Como había oído hablar de Jesús, envió a unos ancianos judíos para rogarle que viniera a curar a su servidor.
Cuando estuvieron cerca de Jesús, le suplicaron con insistencia, diciéndole: "El merece que le hagas este favor,
porque ama a nuestra nación y nos ha construido la sinagoga".
Jesús fue con ellos, y cuando ya estaba cerca de la casa, el centurión le mandó decir por unos amigos: "Señor, no te molestes, porque no soy digno de que entres en mi casa;
por eso no me consideré digno de ir a verte personalmente. Basta que digas una palabra y mi sirviente se sanará.

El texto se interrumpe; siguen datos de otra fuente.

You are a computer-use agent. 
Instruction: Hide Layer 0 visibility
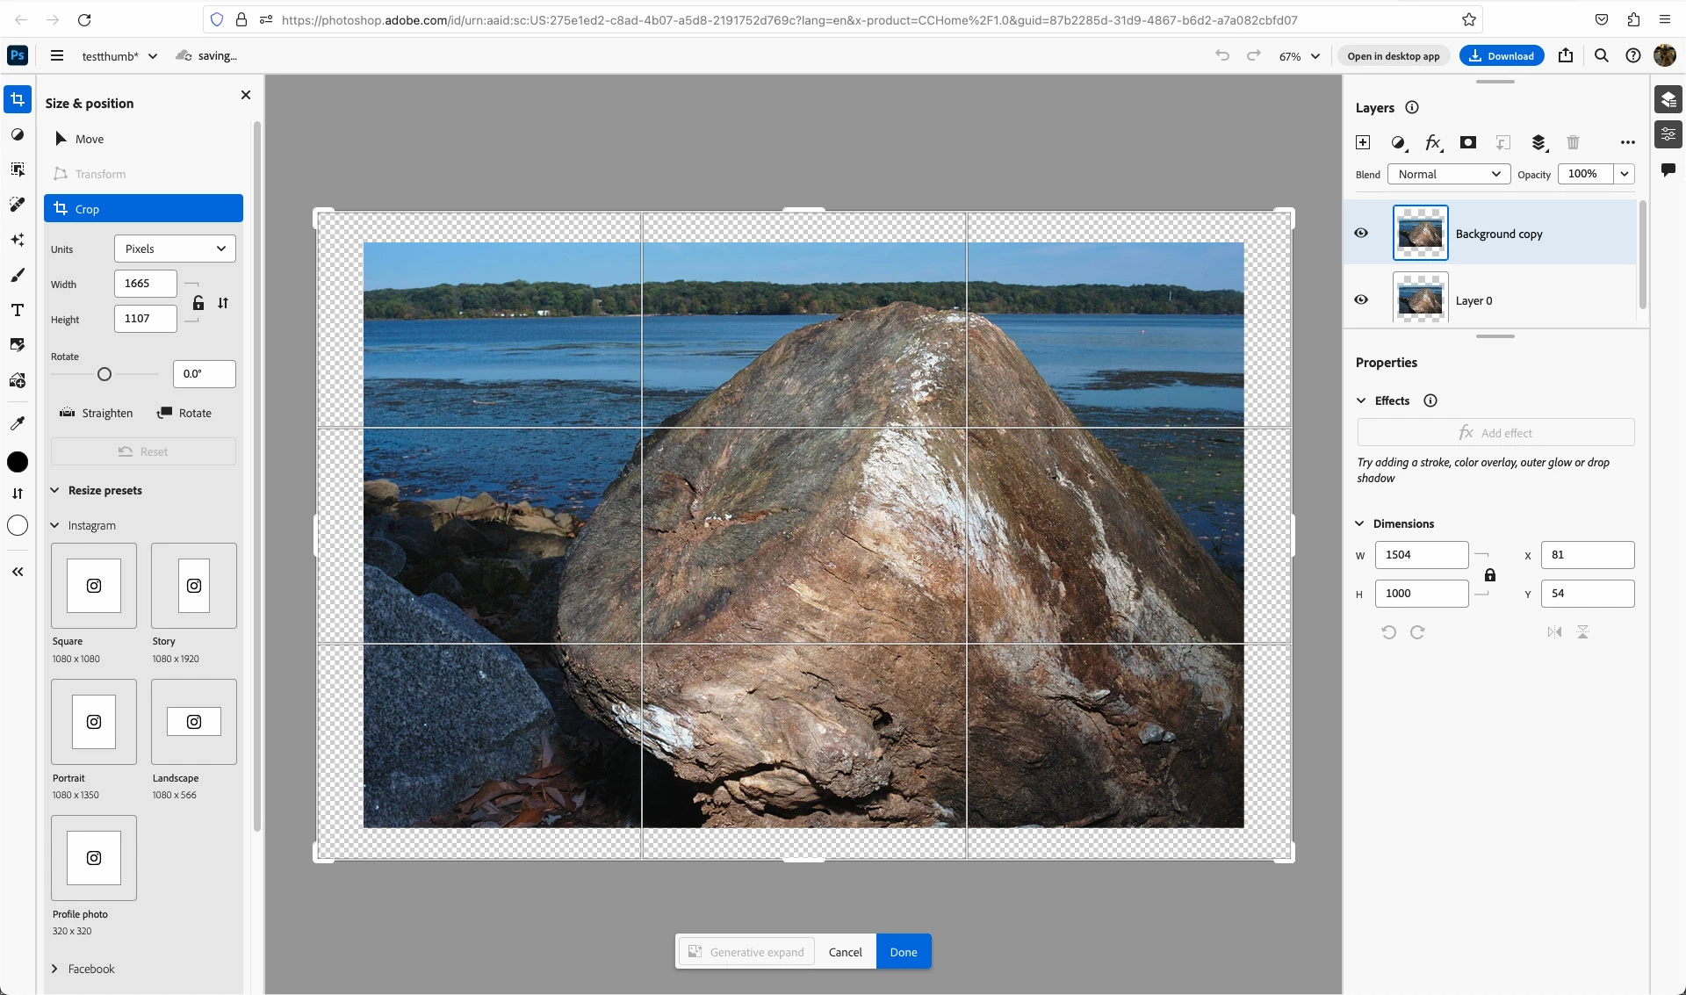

Porque yo —que no soy más que un oficial subalterno, pero tengo soldados a mis órdenes— cuando digo a uno: "Ve", él va; y a otro: "Ven", él viene; y cuando digo a mi sirviente: "¡Tienes que hacer esto!", él lo hace".
Al oír estas palabras, Jesús se admiró de él y, volviéndose a la multitud que lo seguía, dijo: "Yo les aseguro que ni siquiera en Israel he encontrado tanta fe".
Cuando los enviados regresaron a la casa, encontraron al sirviente completamente sano.